A cultural hub for local residents, Christie Pits features the Alex Duff Memorial Pool, three baseball diamonds, basketball and volleyball courts, a community garden, a children’s playground and labyrinth, and an ice rink.

It is also, with its steep sloped sides, a favourite spot for tobogganing.

“Improving the pathways are a major priority,” said Layton. The paved pathways throughout the park are a safety hazard, broken in some parts and too steep in others. Their renewal also provides an opportunity to install some look-out points to the park’s bowl below.

Another safety improvement, raising better fencing for the baseball diamonds, will begin after the baseball season closes this fall.

An amalgamated basketball court is also planned, and will be installed in the area currently occupied by the volleyball court, which explained Layton, “has fallen into disuse and basketball has become very popular”.

The park’s renewal isn’t just limited to the sports amenities.

To date, event organizers for a planned performance needed to “bring their own stages”, which is inconvenient to say the least. The revitalization, however, will feature a new permanent stage that Layton said “will cement this important cultural component of the park’s use”.

A bit of retooling will update the park so that it suits contemporary tastes and uses. That, along with “the pizza oven and an enhanced community hub, are also key components of the facelift,” said Layton.

“The changes are welcome,” said Emily Reid, festival director and lead programmer of the Christie Pits Film Festival. “It shows the park is well used, and though many of the improvements are peripheral to our specific use, the lookouts will provide patrons of our event a new vantage point to view films we exhibit.

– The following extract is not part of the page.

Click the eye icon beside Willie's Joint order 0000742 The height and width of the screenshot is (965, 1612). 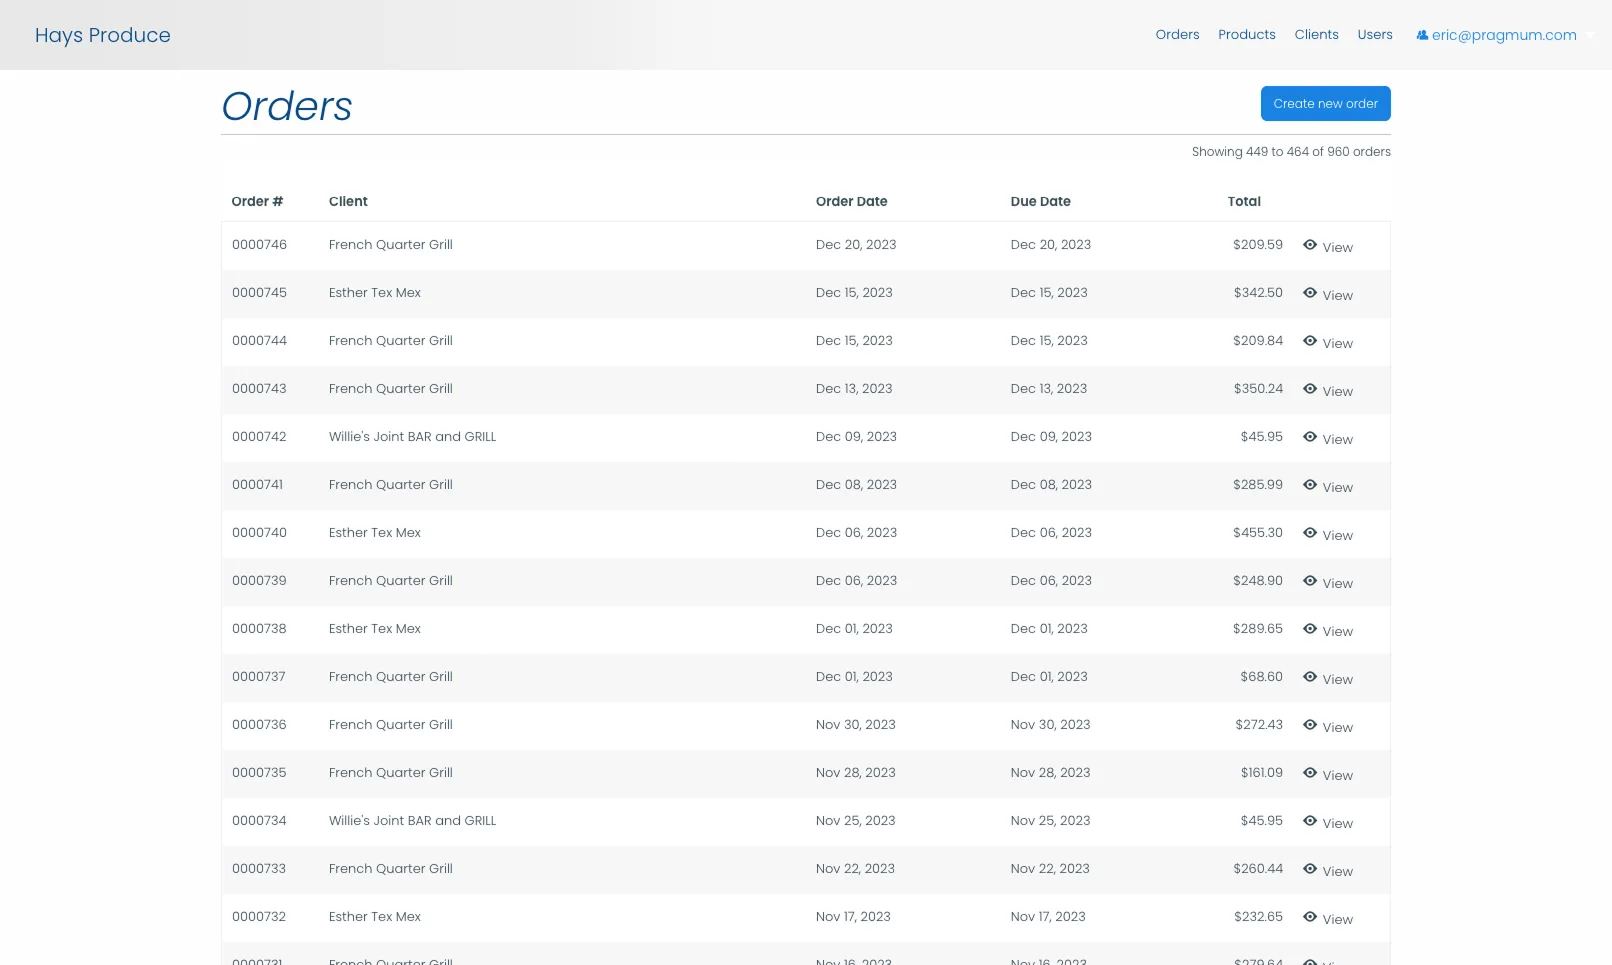coord(1310,435)
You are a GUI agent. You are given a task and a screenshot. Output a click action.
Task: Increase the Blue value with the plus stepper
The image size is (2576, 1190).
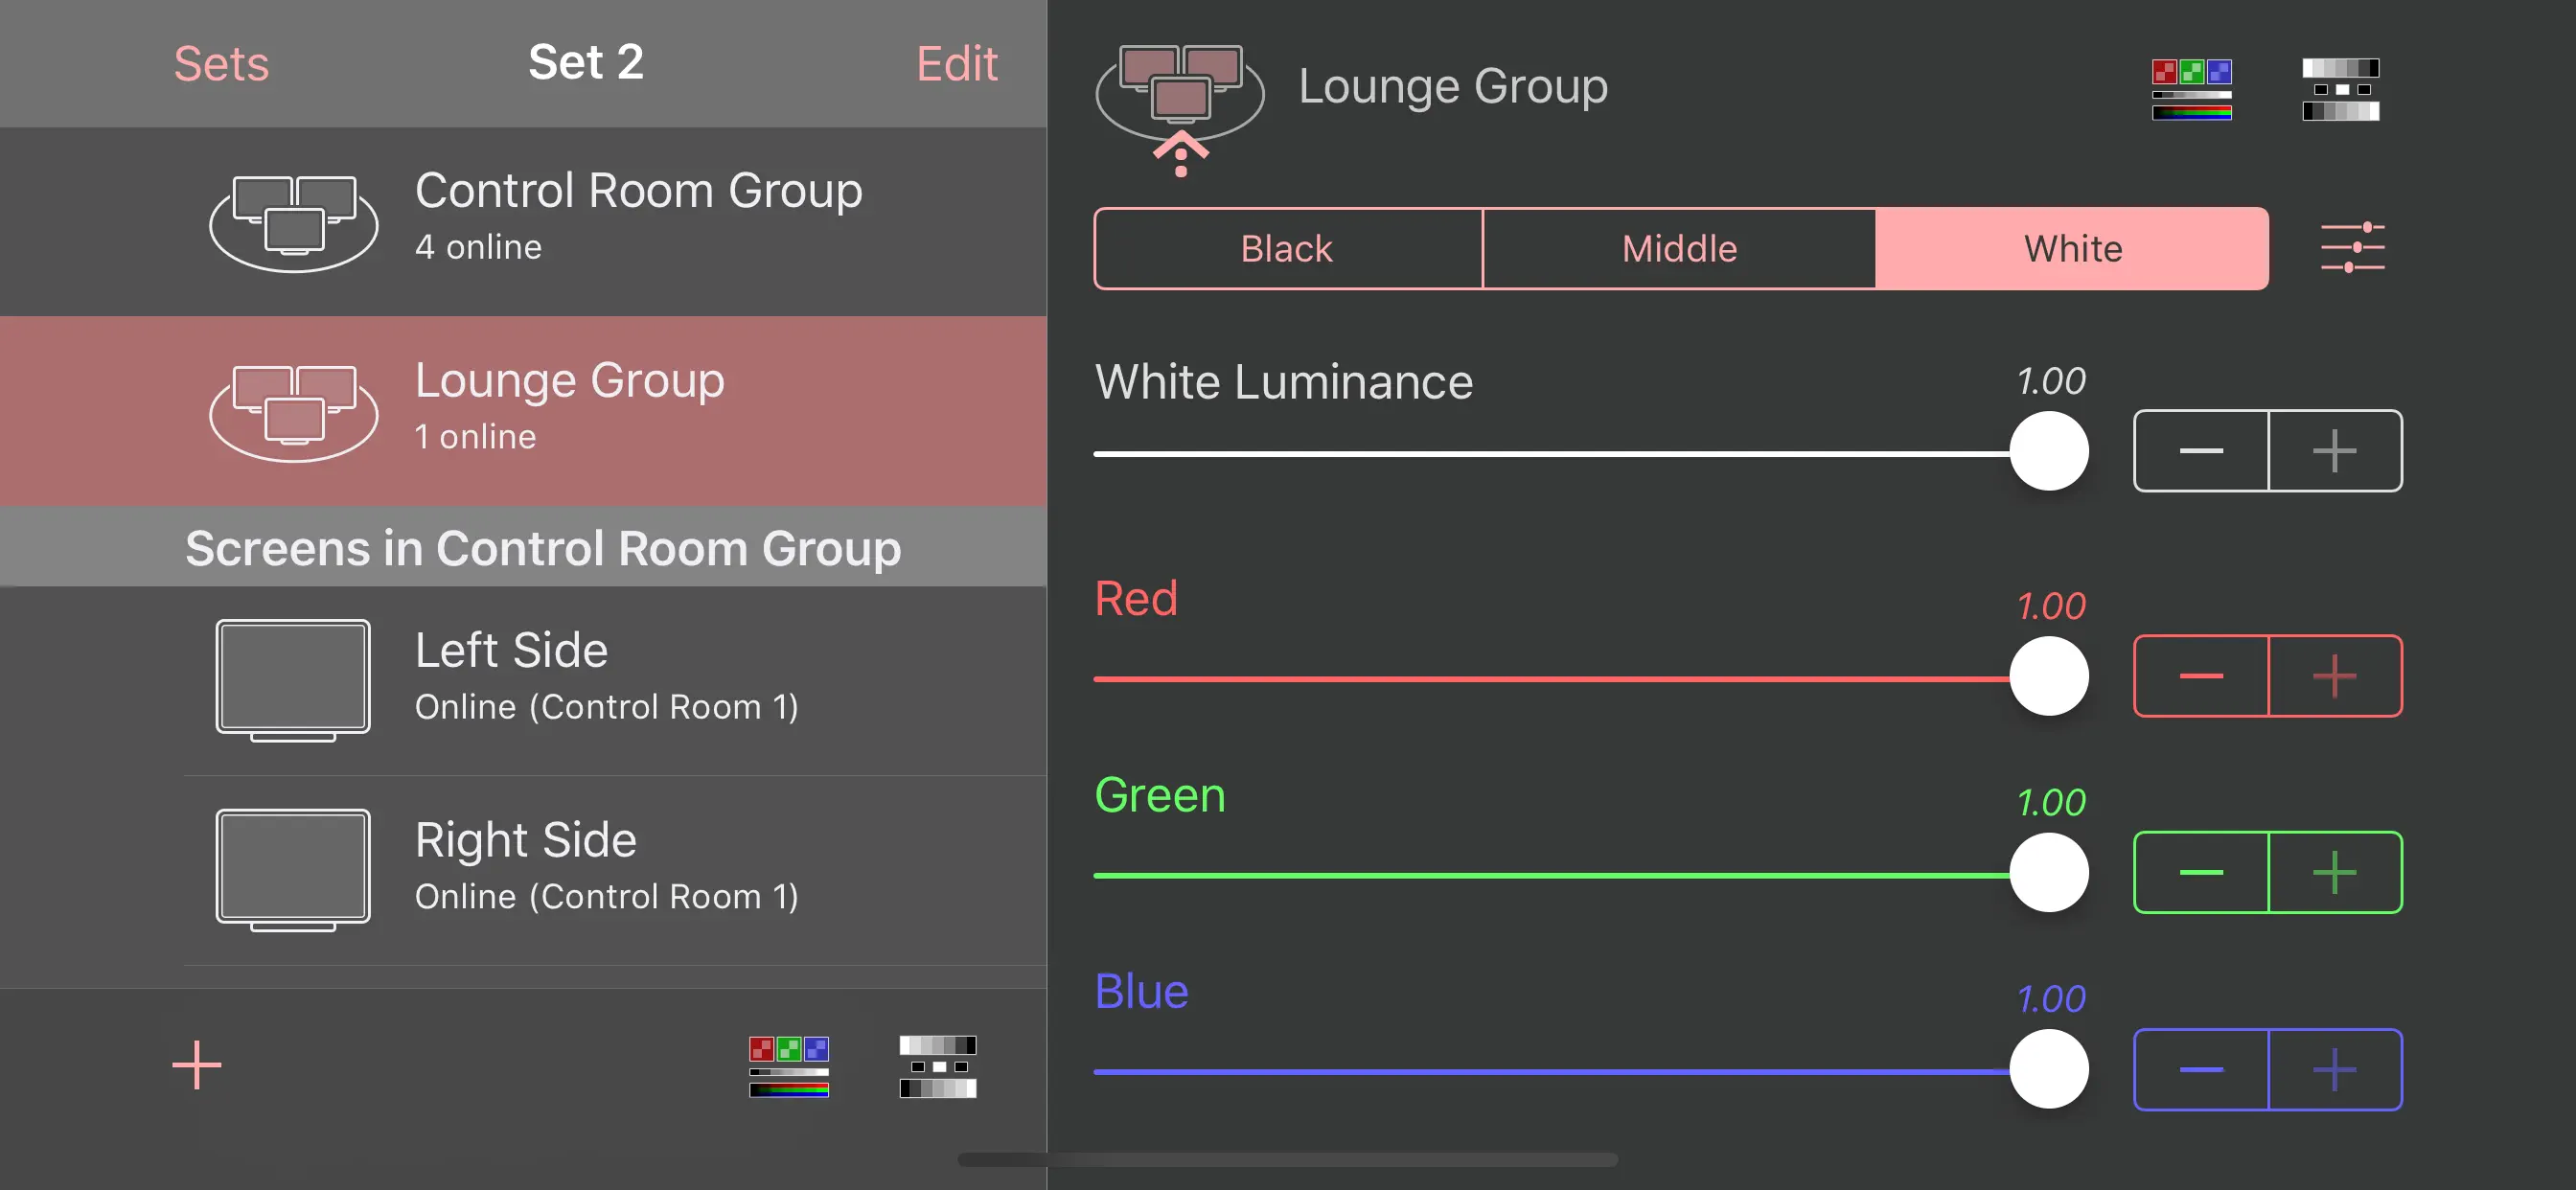pyautogui.click(x=2334, y=1069)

We were happy with the level of consultation, and they made sure that the new stage plan would not interfere with our screen set-up.”

According to Layton, funding for the revitalization is largely provided by the city’s ten-year parks capital renewal budget, along with some Section 42 money, a provision of the The Ontario Planning Act that allows municipalities to ask developers to set aside money or land to create new parkland.